§ **What is required**
Lines from the one containing "FILTRATION (9, 190)" through the last line of the data below are to be returned exactly; leave out the rest.

§ **Provided entries**
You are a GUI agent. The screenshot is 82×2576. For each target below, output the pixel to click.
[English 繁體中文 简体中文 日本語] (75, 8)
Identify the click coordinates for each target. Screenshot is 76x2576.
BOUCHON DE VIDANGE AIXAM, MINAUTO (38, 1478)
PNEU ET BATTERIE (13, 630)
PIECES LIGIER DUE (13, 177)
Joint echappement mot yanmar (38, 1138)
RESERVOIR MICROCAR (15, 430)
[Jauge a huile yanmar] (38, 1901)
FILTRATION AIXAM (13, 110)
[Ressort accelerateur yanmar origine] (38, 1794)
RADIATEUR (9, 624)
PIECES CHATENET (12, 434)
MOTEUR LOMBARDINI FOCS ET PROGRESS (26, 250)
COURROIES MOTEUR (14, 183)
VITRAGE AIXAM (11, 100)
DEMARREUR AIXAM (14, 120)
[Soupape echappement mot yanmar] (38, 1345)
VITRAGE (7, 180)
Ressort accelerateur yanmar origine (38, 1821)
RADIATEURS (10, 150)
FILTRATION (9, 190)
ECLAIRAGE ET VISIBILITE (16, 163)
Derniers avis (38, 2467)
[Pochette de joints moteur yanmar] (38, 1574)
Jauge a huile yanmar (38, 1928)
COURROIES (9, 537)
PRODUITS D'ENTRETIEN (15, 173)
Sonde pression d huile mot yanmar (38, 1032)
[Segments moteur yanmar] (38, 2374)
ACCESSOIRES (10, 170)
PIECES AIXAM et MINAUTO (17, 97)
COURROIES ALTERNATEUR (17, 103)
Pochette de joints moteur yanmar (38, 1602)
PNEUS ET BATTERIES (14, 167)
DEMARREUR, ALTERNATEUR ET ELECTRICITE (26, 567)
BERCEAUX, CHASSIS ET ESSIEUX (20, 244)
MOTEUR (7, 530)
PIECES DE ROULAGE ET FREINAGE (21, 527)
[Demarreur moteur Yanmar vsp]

§ **Task answer**
FILTRATION (9, 190)
ECLAIRAGE ET VISIBILITE (16, 163)
Derniers avis (38, 2467)
[Pochette de joints moteur yanmar] (38, 1574)
Jauge a huile yanmar (38, 1928)
COURROIES (9, 537)
PRODUITS D'ENTRETIEN (15, 173)
Sonde pression d huile mot yanmar (38, 1032)
[Segments moteur yanmar] (38, 2374)
ACCESSOIRES (10, 170)
PIECES AIXAM et MINAUTO (17, 97)
COURROIES ALTERNATEUR (17, 103)
Pochette de joints moteur yanmar (38, 1602)
PNEUS ET BATTERIES (14, 167)
DEMARREUR, ALTERNATEUR ET ELECTRICITE (26, 567)
BERCEAUX, CHASSIS ET ESSIEUX (20, 244)
MOTEUR (7, 530)
PIECES DE ROULAGE ET FREINAGE (21, 527)
[Demarreur moteur Yanmar vsp]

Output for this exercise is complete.